I’m not alone in thinking this, I know, but February is just endless, isn’t it? There’s this beautiful Dar Williams song that I know is supposed to symbolize the death of a relationship, but when I hear it, all I can emphatically think is, “YES! February is terrible!” I have this idea for a February advent calender containing miniature bottles of booze. Maybe next year. Now that I’ve typed that I’m terrified someone will steal my idea. I have so few good ones, you know. Marrying this guy was one of them.


We packed up our beloved minivan Django (named for this guy, not Quentin Tarantino) and headed up the island for a couple of days. We stopped for donuts on the way and then again to take in the absolutely stunning Kennedy Lake.

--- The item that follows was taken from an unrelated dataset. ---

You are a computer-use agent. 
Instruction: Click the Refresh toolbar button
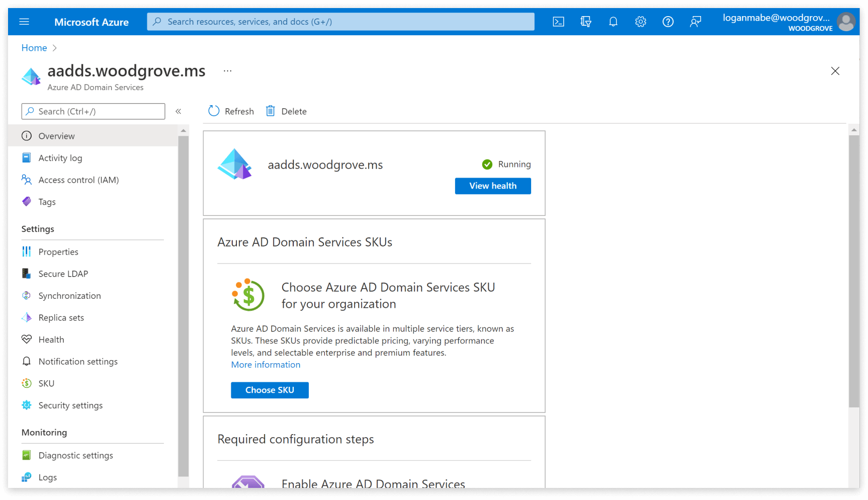click(x=231, y=111)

It was our first time leaving Luka, and our initial plans of dropping him off the kennel fell through due to kennel cough he’d picked up a few days earlier. Our friend Heidi very kindly stepped in, and house/dogsat. We, of course, talked about the dog constantly. I tried not to worry about him, but I couldn’t help it, even though I knew everything was going to be fine (and it was! Heidi even let him sleep in the bed, so he was probably wishing we would stay away forever). If this is even one-tenth of an indication of how much we’ll worry about kids, I don’t exactly know if I feel strong enough for parenthood. I don’t even know if I’m strong enough for the TV show — I bawl helplessly every single week.

Anyway, despite the worrying, we did manage to relax and enjoy Tofino. We stayed at the lovely Long Beach Lodge — some friends of ours got married there, and I can see why. It’s so romantic and cozy.



We did pretty much nothing besides walk on the beach, drink delicious beer from the Tofino Brewing Company, play crib, and sit by the fire, reading. Those friends who got married in Tofino happened to be up at the same time, so we met them for a drink. Our short vacation was quiet and perfect, and the best thing about it was how happy and ready we were to come home. I’m still not taking that feeling for granted.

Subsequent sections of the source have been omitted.